A vertical schematic diagram of an example of an MFI separation column, Figure 2 is A of Figure 1.
-A cross-sectional view taken along the line, Figure 3 is a diagram showing the following case where two sluicings for transfer are installed in Figure 2, and Figure 4 is a diagram showing the case of misfire F! A schematic cross-sectional view of the ion exchange resin separation column used in the present invention to explain A in more detail, FIG. 5 is a companion view illustrating the opening 111 of the resin transfer pipe, and FIGS. 6 and 7. Diagram 8 for explaining the flow (moving state) of ion exchange resin with a light specific gravity when the resin is further separated.

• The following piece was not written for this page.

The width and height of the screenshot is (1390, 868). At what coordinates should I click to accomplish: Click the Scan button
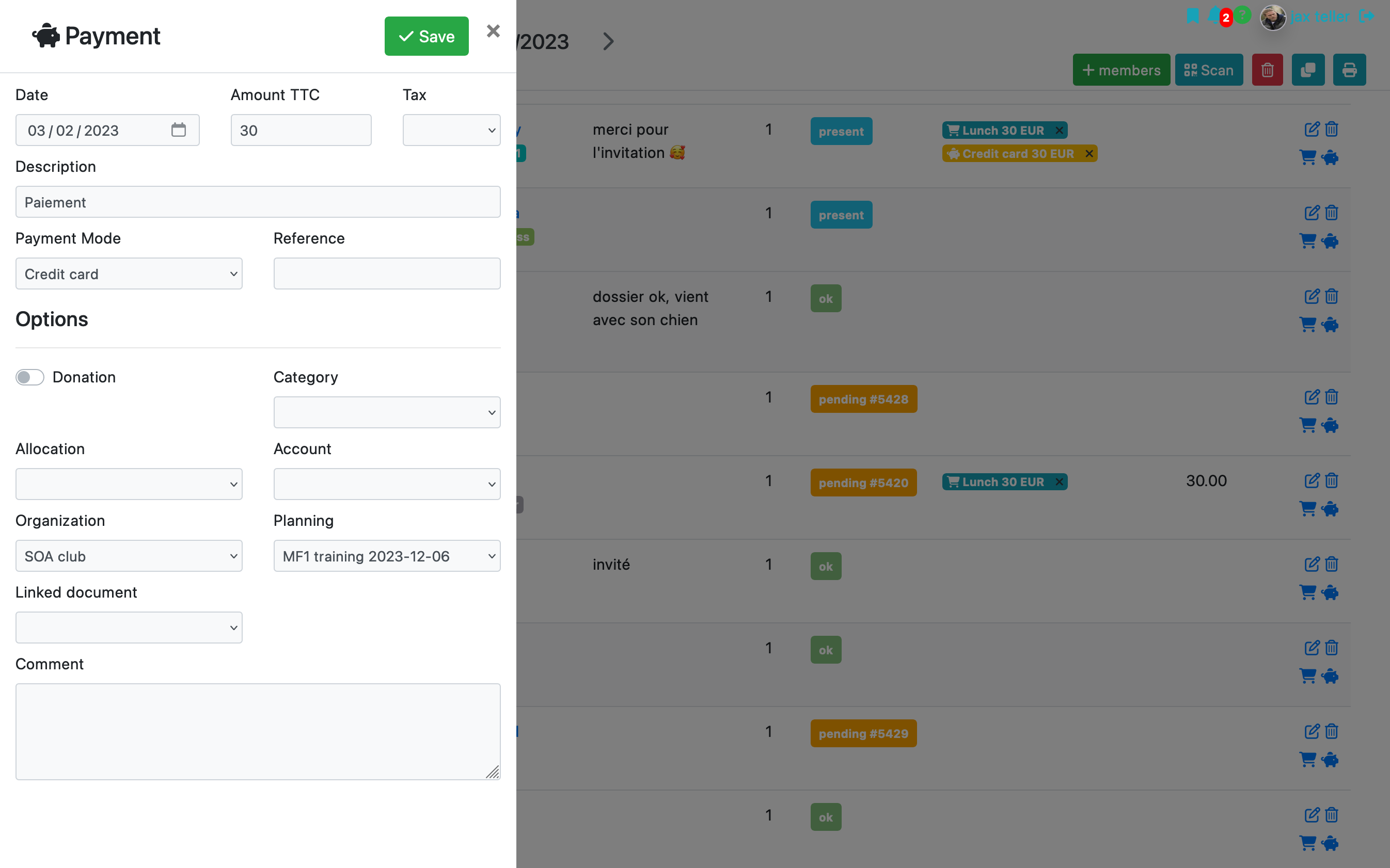pyautogui.click(x=1208, y=70)
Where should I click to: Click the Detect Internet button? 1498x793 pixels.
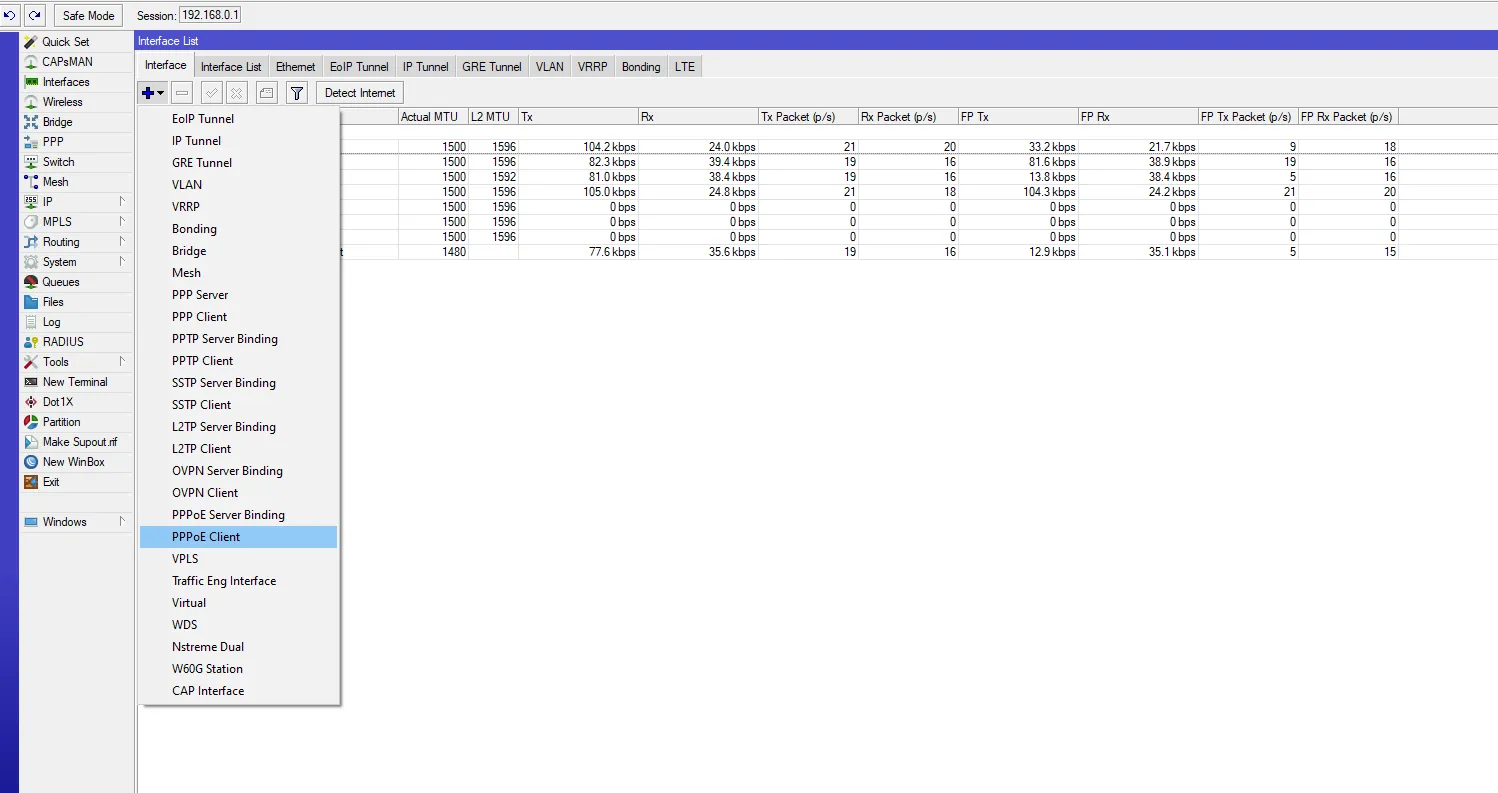(x=360, y=93)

The figure shows the conventional ion exchange resin separation method IkM5! The following is a schematic vertical cross-sectional view of an example of a resin separation column, and FIG. 9 is a diagram for explaining the state of a light resin with a ratio of 1 remaining in a small amount on the ion-containing fat layer with heavy specific gravity. be. 1... SAR layer, 2... SBR layer, 3... Sluicing water pipe, 4... Pressurized water pipe, 5... Backwash drain pipe,
6... Pressurized air pipe, 7... Resin transfer sluicing pipe, 8... Resin transfer pipe, 9... Resin transfer valve, 10...
... Ion exchange resin separation tower, 11 ... Backwash water inflow valve,
12... Backwash water υF output, 13... Sluicing water valve, 16... Pressurized water valve, 14... Low flow rate backwash valve, 1
5... Transfer slugging valve patent applicant Ebara Infilco Co., Ltd. Ebara Urasakusho Co., Ltd.

Claims (1)

[Claims] 1. In a tower filled with two types of ion exchange resins with different specific gravity, after the ion exchange resin is separated into two layers by backwashing, pressurized water or pressurized air is supplied from the upper part of the tower to the lower part of the tower. By introducing sluicing water, most of the ion exchange resin with low specific gravity is transferred through the resin transfer pipe, and after the transfer, a small amount of ion exchange resin with low specific gravity remaining on the ion exchange resin layer with high specific gravity is removed. In the method of further separating and transferring the In this regard, resin transfer pipes having openings on both sides and near the tower walls are provided, and (B) water is transferred upward from the transfer sluging pipe while keeping the ion exchange resin having a large specific gravity in a fluid state. A method for separating and transferring an ion exchange resin, characterized in that the ion exchange resin having a small blowout specific gravity is transferred to the opening of the resin transfer tube, or is transferred by the resin transfer tube after being transferred. 2. The method according to claim 1, wherein the transfer water is intermittently blown upward from the transfer sluging pipe.